Upon closing its doors on the 5th day of December at 7 o'clock p.m. in 2010 to commence the Christmas holidays, a new chapter in the history of the Spiritualist Association of Great Britain was being written. After 55 years of residence at 33 Belgrave Square, the Association began packing boxes, not for Christmas, but for a new home in the Victoria Charity Centre at 11 Belgrave Road, London, close to Victoria Station. What was probably the most poignant and difficult decision for the Association to make, the move was agreed by the Board of Trustees after much soul-searching and in a sign of the times and age, for sound economic and business reasons.
 
The economic climate not just in Great Britain but throughout the free world had for some time dealt a serious blow to investors, savers, workers and citizens alike. The banking crisis and serious financial state of many institutions, national, international and local created a climate in which little seemed safe from closure or demise. Amongst the greatest to suffer and be affected from a downturn in investments and reduced income, the "third sector" had been dealt the severest blows; most significantly through the loss of interest from their investments and the lack of new money being invested or given in charitable aid. How then to survive?
 
As the leaseholder of 33 Belgrave Square, the Association had for some time been in the unwelcome position of having to make significant investment in the repair and upkeep of a building that now more than 175 years old, was showing signs of significant dilapidation and need for substantial investment. What to do and how best to do it? The terms and conditions of the lease required the Association to maintain the fabric and structure of the building, yet the rate of decay and necessary investment to arrest the unremitting dilapidation was not financially sensible unless the Association owned the freehold. Under the Leasehold Reform Housing and Urban Development Act 1993, and the Commonhold and Leasehold Reform Act 2002 it had become possible for leaseholders to buy the freehold of their property.
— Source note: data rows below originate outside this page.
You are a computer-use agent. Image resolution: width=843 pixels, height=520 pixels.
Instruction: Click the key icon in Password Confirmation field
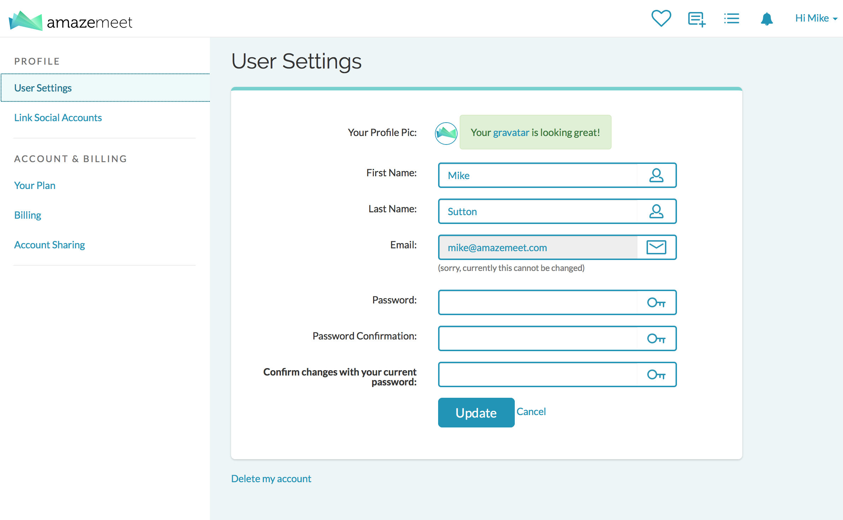pos(656,338)
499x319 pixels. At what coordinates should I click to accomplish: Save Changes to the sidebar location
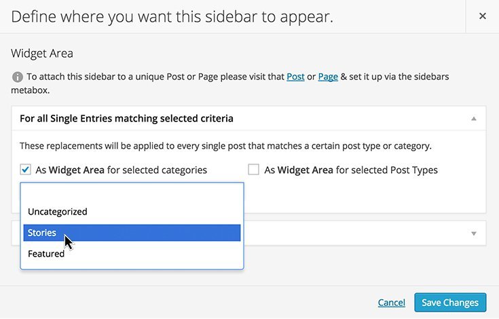coord(450,303)
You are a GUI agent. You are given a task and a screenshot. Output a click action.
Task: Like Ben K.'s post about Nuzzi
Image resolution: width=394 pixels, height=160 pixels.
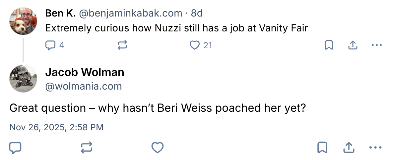(195, 45)
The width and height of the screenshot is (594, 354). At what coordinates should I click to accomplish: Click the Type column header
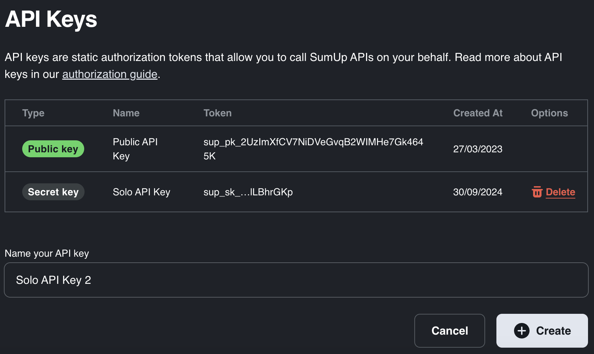coord(33,113)
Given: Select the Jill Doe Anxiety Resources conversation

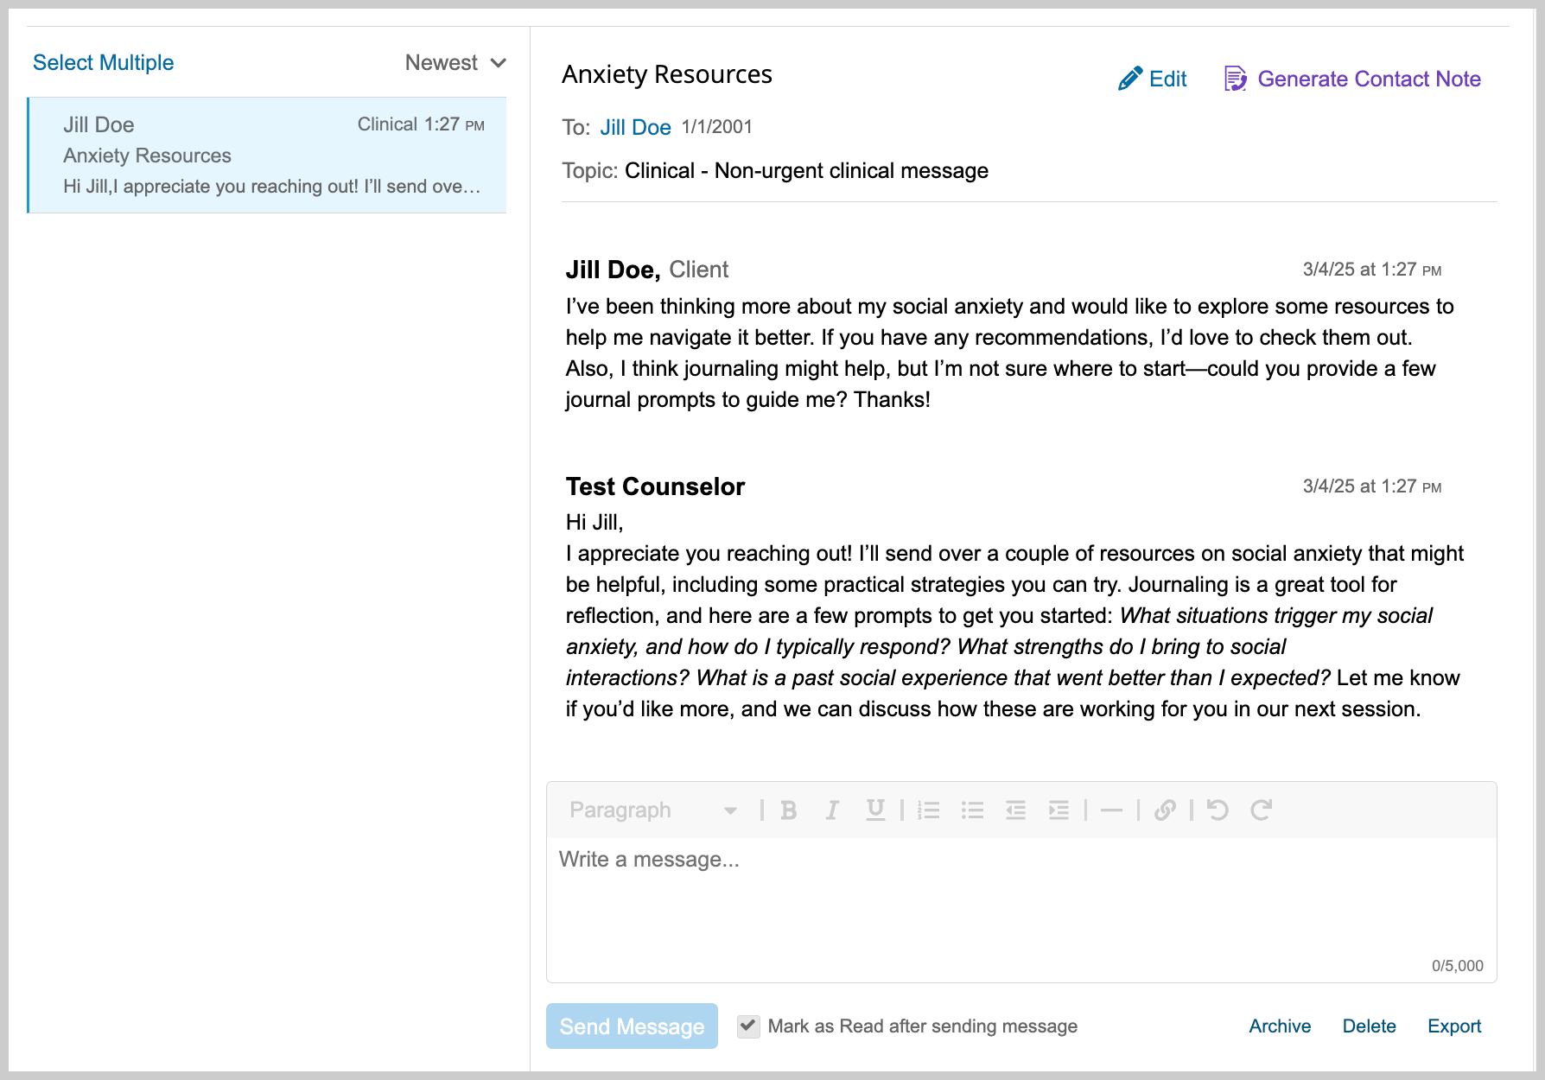Looking at the screenshot, I should point(268,156).
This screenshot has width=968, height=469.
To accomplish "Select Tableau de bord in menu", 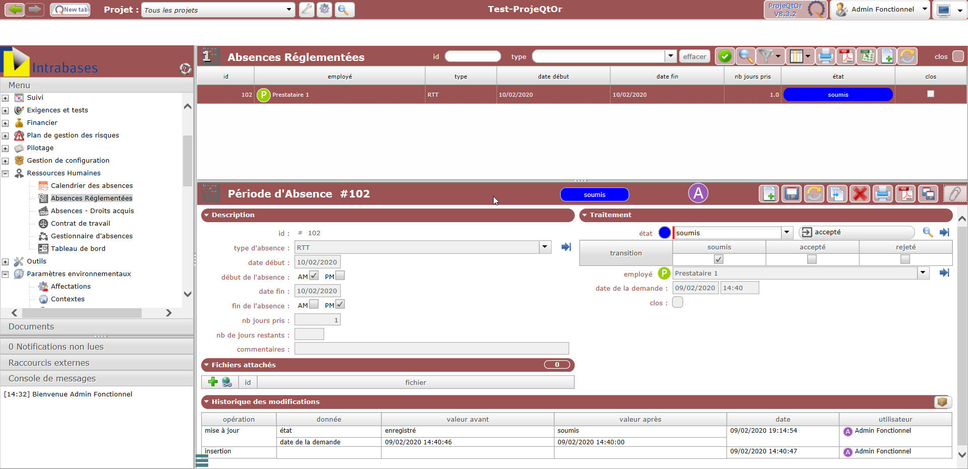I will 78,248.
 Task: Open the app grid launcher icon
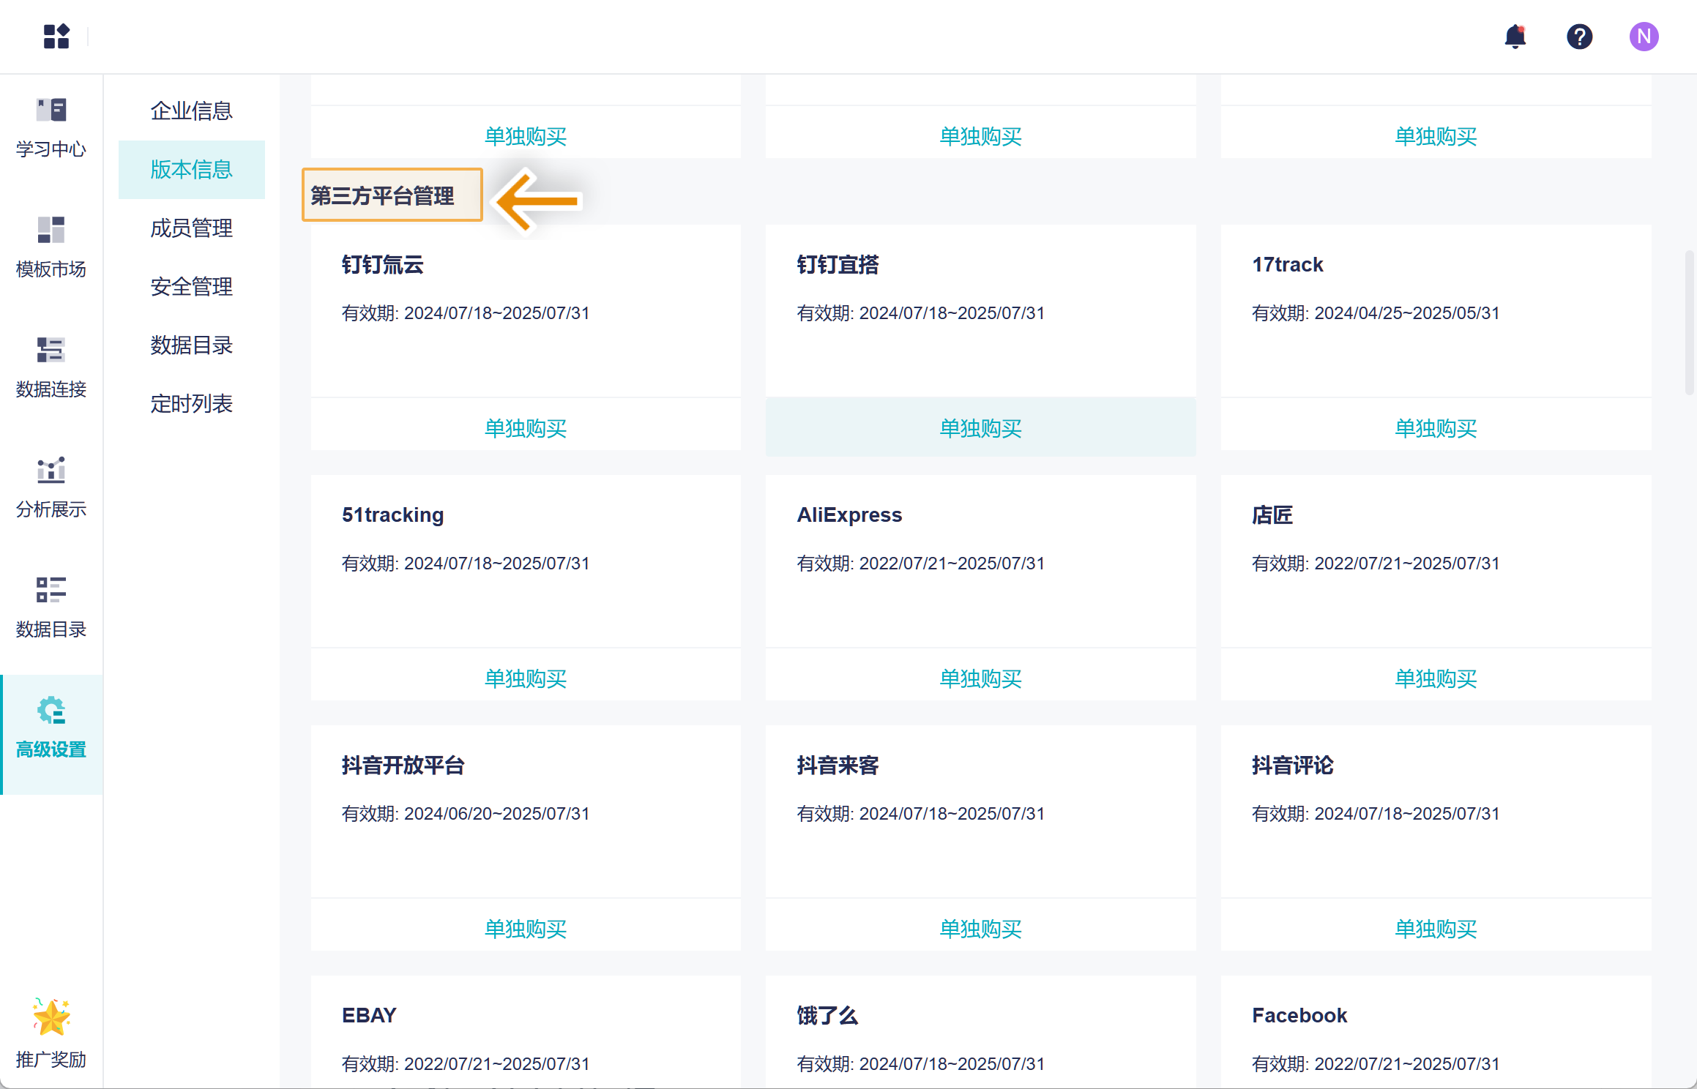pyautogui.click(x=56, y=37)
Acquisition of the lease was formally abandoned on cost grounds and an alternative strategy was initiated that would enable the Association to realise sufficient funding to move to temporary premises whilst waiting for the most opportune time to reinvest in a freehold property and above all, have sufficient reserve funds to guarantee the survival of the Association and its continuance as a worthy charity contributing to the Spiritualist cause and the specific aims of the Association. A momentous and difficult choice for the Board of Trustees to make and one that was taken in the face of difficult decisions and mounting pressures. And so it is that the work of the SAGB continues, as it will at Nş 11 Belgrave Road, with a secured future and one that will take it to a new and permanent home sometime over the next two to three years.
 
True to its founding fathers, the Association is at the very forefront of promoting high-quality younger mediums from all parts of the UK in addition to already established mediums. Public demonstrations of clairvoyance are held daily so that everyone - convinced Spiritualist or not - can attend and, perhaps for the first time, come into contact with mediumship and Spiritualism in conducive surroundings. As such, the SAGB does not have an official Mission Statement, to use a hideous modern expression. But if it did, perhaps it would run along these lines: "To offer evidence to the bereaved that man survives the change called death and, because he is a spiritual being, retains the faculties of individuality, personality and intelligence, and can willingly return to those left on earth, ties of love and friendship being the motivating force. To offer spiritual healing to those suffering from dis-ease, whether in mind, body or spirit, in a warm and loving environment.With both of these objectives in mind, to offer only the best and highest so that those on both sides of the veil can progress in a truly spiritual sense."